Friday, June 10, 2011

Legian Pindah ke Barat?

Coba tebak, ini di mana? Petunjuk: Foto ini saya jepret di Bali, Sodara-sodara Jemaah Georgetterox tinggal jawab, ini di tempat mana di Bali-nya?

Legian?

Kuta?

Nusa Dua?

Salah semua. Ini di..jreng jreng, Tanah Lot!

Terakhir kali saya ke Tanah Lot tujuh tahun lalu, saya selalu mengenang sebuah pantai di pinggir Bali Barat yang pemandangan utamanya adalah sebuah pulau kecil di seberang pantainya dan di pulau itu ada pura. Tanah Lot adalah primadona utama untuk penghasilan pariwisata Kabupaten Tabanan, dan penduduk lokal memanfaatkan tempat favorit para turis itu untuk berjualan souvenir.

Sewaktu saya ke Tanah Lot minggu lalu, saya tertegun karena sedikit banyak Tanah Lot sudah berubah. Tidak cuman tempat parkirnya yang lebih tertata rapi, tetapi juga pasar di sepanjang jalan setapak menuju pesisir Tanah Lot tempat turis biasa nongkrong ngecengin matahari terbenam, sudah disulap tampangnya menyerupai Jalan Legian di Kuta.
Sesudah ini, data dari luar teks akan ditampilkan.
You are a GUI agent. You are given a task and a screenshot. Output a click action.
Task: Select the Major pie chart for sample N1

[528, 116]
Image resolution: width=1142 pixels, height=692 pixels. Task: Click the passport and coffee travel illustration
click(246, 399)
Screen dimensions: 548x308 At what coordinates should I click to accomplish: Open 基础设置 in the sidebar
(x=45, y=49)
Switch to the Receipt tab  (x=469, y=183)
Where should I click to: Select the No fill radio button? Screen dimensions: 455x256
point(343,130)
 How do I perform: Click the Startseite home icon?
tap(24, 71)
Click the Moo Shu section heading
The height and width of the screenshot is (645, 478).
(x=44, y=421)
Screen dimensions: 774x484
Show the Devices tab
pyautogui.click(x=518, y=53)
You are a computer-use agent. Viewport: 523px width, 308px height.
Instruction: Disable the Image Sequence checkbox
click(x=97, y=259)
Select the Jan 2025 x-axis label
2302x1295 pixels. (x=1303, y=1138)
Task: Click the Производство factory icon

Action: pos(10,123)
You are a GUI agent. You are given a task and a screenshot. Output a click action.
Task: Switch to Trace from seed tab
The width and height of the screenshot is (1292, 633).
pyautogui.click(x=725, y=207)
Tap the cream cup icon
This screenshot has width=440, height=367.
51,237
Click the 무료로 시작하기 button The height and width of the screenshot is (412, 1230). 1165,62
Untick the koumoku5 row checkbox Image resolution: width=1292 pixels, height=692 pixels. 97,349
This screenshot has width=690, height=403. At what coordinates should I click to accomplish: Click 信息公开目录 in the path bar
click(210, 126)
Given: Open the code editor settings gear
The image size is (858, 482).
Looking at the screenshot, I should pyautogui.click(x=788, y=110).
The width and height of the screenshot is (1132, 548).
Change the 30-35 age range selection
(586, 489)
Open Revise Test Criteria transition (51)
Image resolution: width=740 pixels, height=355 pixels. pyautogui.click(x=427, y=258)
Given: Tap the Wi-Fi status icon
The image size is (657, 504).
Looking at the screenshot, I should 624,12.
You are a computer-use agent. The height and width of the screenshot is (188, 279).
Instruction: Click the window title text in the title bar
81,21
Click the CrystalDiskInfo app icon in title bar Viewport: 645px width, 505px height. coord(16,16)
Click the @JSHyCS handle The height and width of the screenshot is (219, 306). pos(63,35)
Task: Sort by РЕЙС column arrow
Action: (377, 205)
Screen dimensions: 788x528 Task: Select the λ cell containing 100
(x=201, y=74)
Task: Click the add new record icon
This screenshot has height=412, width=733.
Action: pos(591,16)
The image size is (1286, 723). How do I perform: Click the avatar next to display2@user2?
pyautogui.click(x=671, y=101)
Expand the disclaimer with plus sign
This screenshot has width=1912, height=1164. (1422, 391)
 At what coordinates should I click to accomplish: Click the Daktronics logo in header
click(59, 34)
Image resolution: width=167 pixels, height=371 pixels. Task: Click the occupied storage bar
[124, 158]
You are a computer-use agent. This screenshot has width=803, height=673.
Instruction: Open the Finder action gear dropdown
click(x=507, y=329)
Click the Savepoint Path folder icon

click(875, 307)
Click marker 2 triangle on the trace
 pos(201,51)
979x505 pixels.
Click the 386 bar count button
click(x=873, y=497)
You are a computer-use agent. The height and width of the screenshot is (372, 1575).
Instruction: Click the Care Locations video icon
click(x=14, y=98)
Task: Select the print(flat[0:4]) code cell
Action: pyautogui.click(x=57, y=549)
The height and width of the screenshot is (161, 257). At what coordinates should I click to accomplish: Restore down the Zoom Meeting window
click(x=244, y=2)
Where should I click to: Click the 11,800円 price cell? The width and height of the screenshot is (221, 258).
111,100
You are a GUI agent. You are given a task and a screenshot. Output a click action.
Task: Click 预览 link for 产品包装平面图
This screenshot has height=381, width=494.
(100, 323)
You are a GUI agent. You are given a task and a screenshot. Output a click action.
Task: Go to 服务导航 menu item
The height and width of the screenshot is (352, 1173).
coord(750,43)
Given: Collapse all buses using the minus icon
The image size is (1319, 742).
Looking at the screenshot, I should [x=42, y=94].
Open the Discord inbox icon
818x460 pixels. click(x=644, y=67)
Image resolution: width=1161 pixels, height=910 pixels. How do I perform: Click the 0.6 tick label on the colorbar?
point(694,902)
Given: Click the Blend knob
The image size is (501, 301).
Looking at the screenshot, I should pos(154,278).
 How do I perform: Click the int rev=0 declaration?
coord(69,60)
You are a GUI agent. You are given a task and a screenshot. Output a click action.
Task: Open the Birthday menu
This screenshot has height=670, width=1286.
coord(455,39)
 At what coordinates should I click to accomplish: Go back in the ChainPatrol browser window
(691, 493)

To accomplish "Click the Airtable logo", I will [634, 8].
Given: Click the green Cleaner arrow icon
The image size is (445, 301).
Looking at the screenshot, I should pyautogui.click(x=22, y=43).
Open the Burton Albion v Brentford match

Gimana nggak mirip Legian, lha di kiri-kanannya berdiri toko-toko dengan sinar lampu mentereng dengan plang barang-barang bermerk macam Polo, RipCurl, Billabong, dan..Crocs??

Nampaknya pemerintah daerah Tabanan telah menata kawasan ini habis-habisan menjadi daerah dengan perputaran uang yang cukup tinggi. Beberapa petak tanah di sepanjang jalan Tanah Lot, yang saya ingat dulu tempat berdirinya toko-toko lusuh yang mau bobrok, nampaknya telah dijual ke investor-investor tajir, dan para investor itu pun mengeksploitasi tanahnya dengan membangun toko-toko cantik yang mewah. Yang belanja di situ ya turis-turis, namun lebih banyak lagi turis-turis Kaukasus yang pergi ke sana dan membuang banyak dolar hanya untuk sekedar souvenir kayu. Pendek kata, Tanah Lot bukan lagi sekedar area lokal milik penduduk Bali, tetapi sudah jadi area internasional yang mahal..

Kabar baiknya, penduduk lokal nggak cuman sekedar jadi penjual penggembira, tapi mereka tetap diperbolehkan menyewa banyak lahan di sana untuk menggelar lapak maupun kios, meskipun harganya memang setengah mati harus bersaing. Adanya toko-toko semacam Polo yang mewah nampaknya nggak bikin para pedagang souvenir lokal kalah pamor, coz saya masih melihat banyak sekali turis Kaukasus dengan antusias menyisiri pasar di Tanah Lot untuk menawar kain sarung.

Saya senang melihat orang-orang berjualan dan membeli di sana, dan saya senang lihat orang-orang berambut pirang itu nggak segan-segan merogoh seratus ribuan perak hanya untuk sekedar sebentuk gelang kayu. Pasar di Tanah Lot cenderung lebih menarik daripada tahun-tahun sebelumnya, artinya lebih banyak lagi penghasilan masuk ke kantong penduduk setempat. Lebih banyak orang kaya, mudah-mudahan akan diikuti lebih banyak lagi orang yang bisa mengakses pelayanan kesehatan dan bisa bersekolah sampek perguruan tinggi.

Seperti yang saya ingin bilang dari dulu, bagian paling menyenangkan dari jalan-jalan berkelana bukanlah belanja souvenir. Bagian paling menyenangkan justru MENEMUKAN. Dan saya menemukan bahwa pedagang lokal di Tanah Lot yang dulu beromzet kecil, kini bisa lebih sejahtera dengan pasar Tanah Lot yang kini tampil lebih ngejreng dan memikat.